(Work to be completed)
Work through the listing below and count the lines that hold "computer". Answer with the number alone.
--
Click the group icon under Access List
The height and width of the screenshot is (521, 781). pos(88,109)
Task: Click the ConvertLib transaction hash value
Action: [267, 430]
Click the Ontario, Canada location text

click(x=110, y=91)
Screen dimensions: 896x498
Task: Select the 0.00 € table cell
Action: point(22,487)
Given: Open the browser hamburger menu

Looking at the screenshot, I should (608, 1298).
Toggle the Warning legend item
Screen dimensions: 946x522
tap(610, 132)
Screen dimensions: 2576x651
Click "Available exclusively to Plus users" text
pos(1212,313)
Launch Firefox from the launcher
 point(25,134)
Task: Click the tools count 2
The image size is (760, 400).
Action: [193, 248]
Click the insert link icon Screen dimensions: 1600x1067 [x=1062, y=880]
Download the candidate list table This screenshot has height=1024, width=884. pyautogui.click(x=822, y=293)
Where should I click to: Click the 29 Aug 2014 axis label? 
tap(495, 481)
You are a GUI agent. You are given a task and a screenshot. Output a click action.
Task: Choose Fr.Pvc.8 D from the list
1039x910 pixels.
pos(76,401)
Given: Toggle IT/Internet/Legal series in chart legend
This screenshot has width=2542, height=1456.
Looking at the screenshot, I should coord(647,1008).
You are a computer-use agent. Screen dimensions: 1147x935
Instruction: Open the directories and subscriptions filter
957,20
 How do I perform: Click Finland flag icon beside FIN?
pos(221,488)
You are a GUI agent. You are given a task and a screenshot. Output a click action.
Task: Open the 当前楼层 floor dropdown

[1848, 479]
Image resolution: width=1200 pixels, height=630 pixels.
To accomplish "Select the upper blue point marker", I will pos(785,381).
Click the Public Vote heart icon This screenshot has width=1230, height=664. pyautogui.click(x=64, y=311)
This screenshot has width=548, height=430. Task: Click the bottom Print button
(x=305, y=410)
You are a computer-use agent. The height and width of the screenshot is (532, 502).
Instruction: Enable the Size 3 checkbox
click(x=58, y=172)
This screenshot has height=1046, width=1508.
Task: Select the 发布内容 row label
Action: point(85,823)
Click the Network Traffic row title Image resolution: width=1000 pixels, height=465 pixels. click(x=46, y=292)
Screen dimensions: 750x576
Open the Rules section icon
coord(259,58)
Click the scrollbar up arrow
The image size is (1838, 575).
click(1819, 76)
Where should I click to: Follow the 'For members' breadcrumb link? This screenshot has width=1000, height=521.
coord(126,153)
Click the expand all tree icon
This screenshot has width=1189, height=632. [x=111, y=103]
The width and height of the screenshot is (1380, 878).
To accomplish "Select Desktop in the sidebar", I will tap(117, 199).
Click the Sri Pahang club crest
--
(Answer area)
2